Foi interessante ver que nem seus filhos, em especial Aegon, se iludem que Alicent os ama verdadeiramente. Enquanto Rhaenyra é puro carinho e amor com os seus, Alicent trata Aegon aos tapas, Haelena com uma impaciência quase indisfarçada e com Aemond também é fria. O que a enfraquece tremendamente no jogo pelos tronos. Se colocar à frente do filho entre a dragão Meleys foi o primeiro gesto genuinamente materno de Alicent em toda temporada.

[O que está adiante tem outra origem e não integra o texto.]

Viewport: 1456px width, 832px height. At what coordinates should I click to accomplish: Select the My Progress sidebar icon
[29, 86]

É difícil alcançar a “inocência” de Alicent nesse jogo, como Otto mesmo a confrontou quando foi expulso anos atrás, mas ela insiste. Como sabemos agora, Otto ia agir independentemente da decisão dela de entender o murmuro do marido à beira da morte como a escolha de mudar a sucessão. Aegon também a ridiculariza, duvidando do que ela ouviu pois na véspera da morte Viserys se arrastou até ao trono mais uma vez para defender Rhaenyra como Rainha. Papo de doido!


Mas agora a coroa está publicamente na cabeça de Aegon, que rapidamente gostou do que sentiu quando passou a ser Rei. Não demorou dois segundos, aliás!

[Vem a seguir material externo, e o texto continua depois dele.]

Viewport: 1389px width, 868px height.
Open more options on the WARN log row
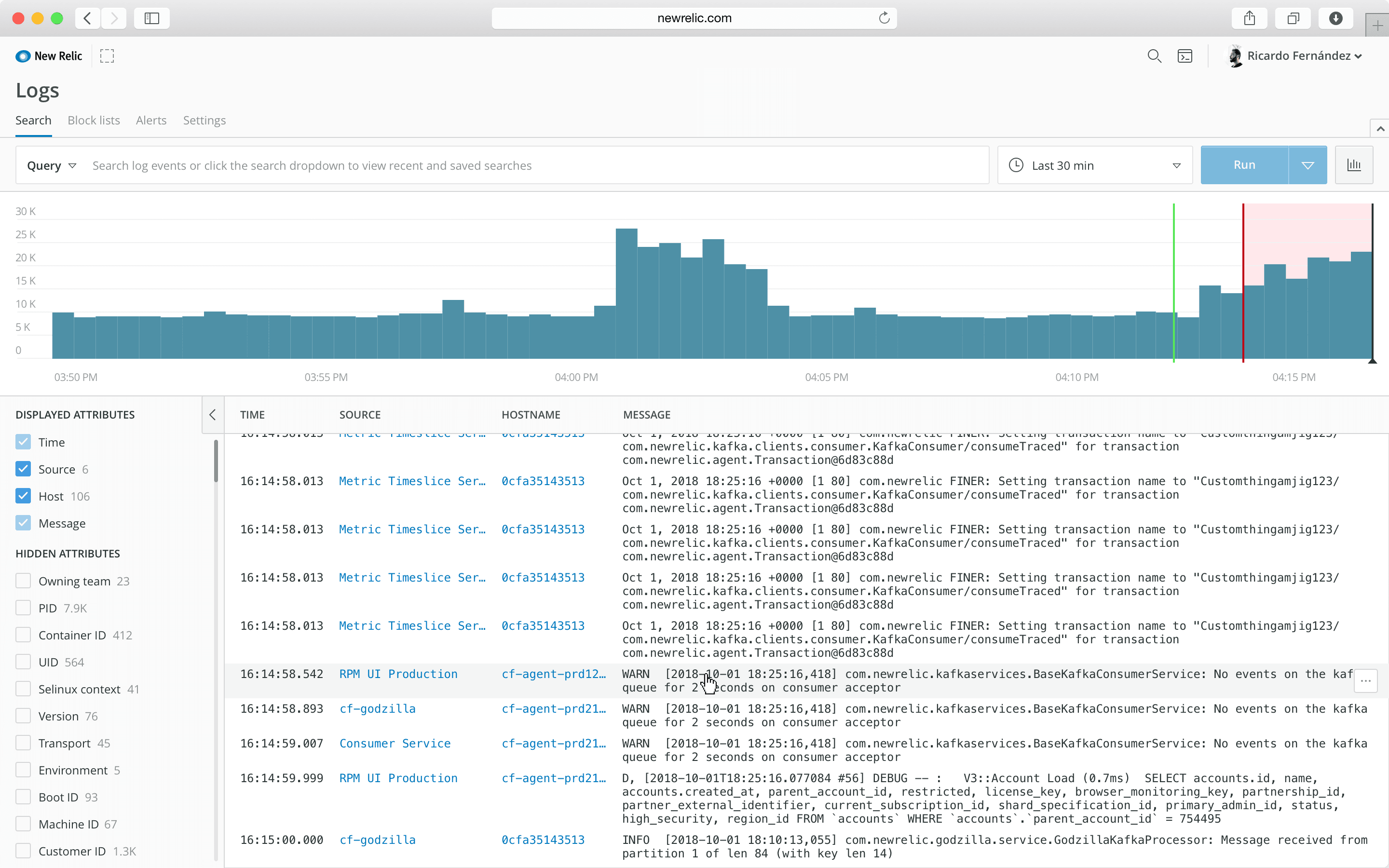[1366, 681]
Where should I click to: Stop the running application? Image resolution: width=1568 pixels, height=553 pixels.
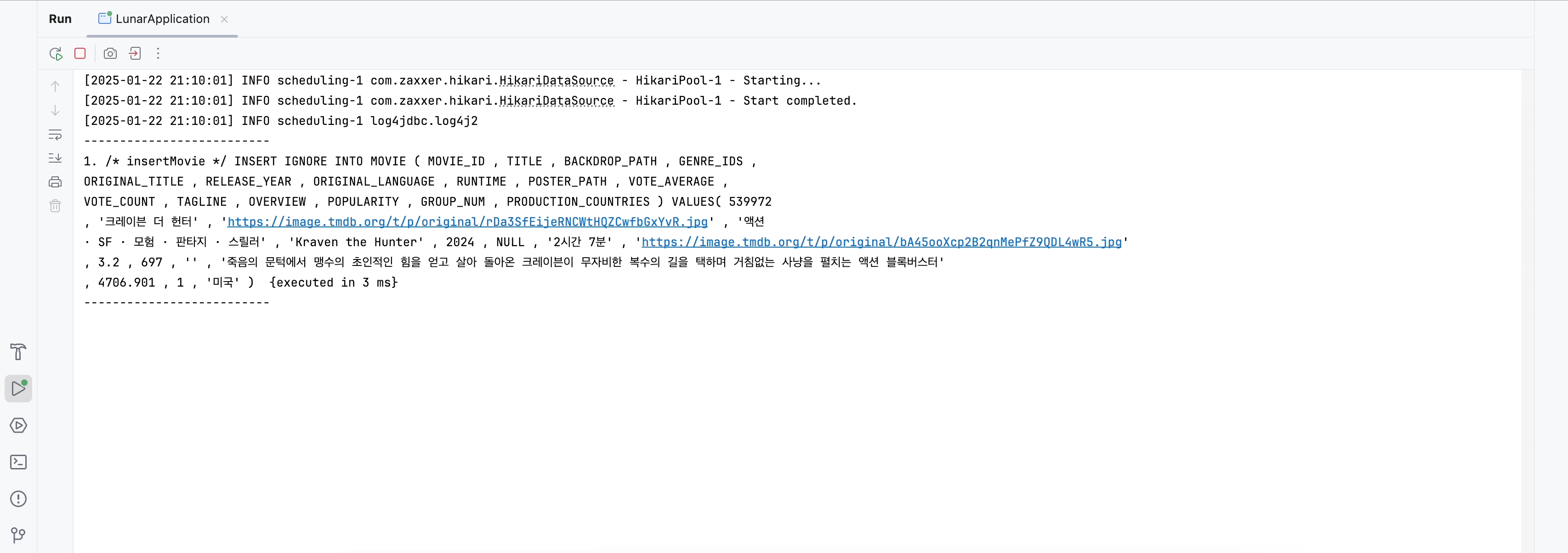tap(80, 54)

Vou discutir Rhaenys rapidamente. A mais injustiçada de todos, a neutra em toda disputa, se definiu completamente ao ver que uma mulher estava tirando de outra mulher o que era dela por direito. Alicent foi quase cruel em jogar a ausência de 6 anos de Ser Corlys – na guerra defendendo a Coroa – como uma rejeição à mulher. Foi baixo. E estúpido. O que ofereceu à Rhaenys – “fique com Driftmark”- é menos do que ela já teria se não houvesse o golpe. Sua neta seria Rainha de Westeros quando Lucaerys seguisse Rhaenyra e Driftmark já era da outra neta que ia se casar com Lucaerys. Ao resgatar Meleys para poder fugir de King’s Landing, Rhaenys teve a oportunidade de tirar os principais articuladores do conflito – Otto, Aegon, Aemond, Criston Cole, para citar poucos, mas se penalizou do gesto materno de Alicent. Um erro fatal – para ela – que veremos, infelizmente, na 2ª temporada.